I won't go hunting with you Jake but I'll go chasin wimin

I think this journal is on hold. I am down to mowing the lawn today until I am out of gas and then going to work with the kids on their guitars at Mom's church tonight. It just doesn't seem very exciting.

There is still a lot of thrill watching the blessings come to Jeanette for her home. I see them all around me and take joy in my days of green trees and sunshine. Life is good and the kids are all doing well and the house is good and even the money is ok for now. I feel glad that I can have time with the family and friends that I will have this week.

My heart is dealing with no one to ride with and nobody to go out and fish or swim with still. I find that I have let the mate go his way but the hole of companionship gapes beside me as I go through my days. I want another partner but fear of getting the wrong one keeps me from trying to meet anyone. I go places and do things with others but don't reach out to get to know them better than just at what we are doing.
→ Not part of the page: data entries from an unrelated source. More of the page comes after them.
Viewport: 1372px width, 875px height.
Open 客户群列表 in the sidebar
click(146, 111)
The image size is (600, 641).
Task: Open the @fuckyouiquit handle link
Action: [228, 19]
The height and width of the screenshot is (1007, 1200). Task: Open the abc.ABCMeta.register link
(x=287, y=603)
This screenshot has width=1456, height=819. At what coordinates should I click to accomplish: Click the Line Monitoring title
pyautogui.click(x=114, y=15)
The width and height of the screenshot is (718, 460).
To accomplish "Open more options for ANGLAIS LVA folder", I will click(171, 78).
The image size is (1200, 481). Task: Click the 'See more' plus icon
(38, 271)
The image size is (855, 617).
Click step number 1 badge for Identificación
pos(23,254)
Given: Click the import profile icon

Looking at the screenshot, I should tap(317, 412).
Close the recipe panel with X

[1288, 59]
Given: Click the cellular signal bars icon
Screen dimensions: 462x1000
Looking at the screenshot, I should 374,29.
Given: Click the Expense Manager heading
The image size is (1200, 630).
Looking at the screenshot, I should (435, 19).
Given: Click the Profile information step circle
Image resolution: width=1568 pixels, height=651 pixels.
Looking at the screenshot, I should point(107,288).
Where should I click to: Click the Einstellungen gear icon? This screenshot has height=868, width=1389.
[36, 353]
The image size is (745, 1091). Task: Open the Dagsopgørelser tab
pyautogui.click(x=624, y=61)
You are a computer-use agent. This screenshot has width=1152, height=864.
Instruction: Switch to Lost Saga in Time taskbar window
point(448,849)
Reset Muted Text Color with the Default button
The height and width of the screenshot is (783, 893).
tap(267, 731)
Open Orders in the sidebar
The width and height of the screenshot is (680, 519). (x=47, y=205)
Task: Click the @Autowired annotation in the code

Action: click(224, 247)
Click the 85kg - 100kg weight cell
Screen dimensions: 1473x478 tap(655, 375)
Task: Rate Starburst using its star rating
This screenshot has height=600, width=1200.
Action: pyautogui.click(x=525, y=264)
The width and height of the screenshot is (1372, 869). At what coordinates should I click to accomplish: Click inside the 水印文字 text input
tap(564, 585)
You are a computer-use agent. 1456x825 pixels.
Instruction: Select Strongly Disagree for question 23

I can't see that my seeking a companion is anything you will wait with eager eyes to read each day. Pretty much if you don't have a friend to spend your days with you search for one. It's life. We are meant to be drawn together in couples, families, groups, teams and we all seek that.

I am trying to get my experience with death written more fully and shared. I think that I can stand here and say "you don't die" can comfort others here. It's really all the New Testament is about, I just got to experience it myself. It's taking time and thought from the blog.

I hate to think of losing you all but I can't see that I am going to be able to keep this up and have a life outside - like mowing the yard.

I will be about and posting sometimes. I will read when I can of your lives that have become dear to me, even Grampa Anvil's Smuge blog! (Ha, Anvil!). I don't watch TV and always thought soaps were for those with no mind but you have become my little soaps and I won't stop checking in with you.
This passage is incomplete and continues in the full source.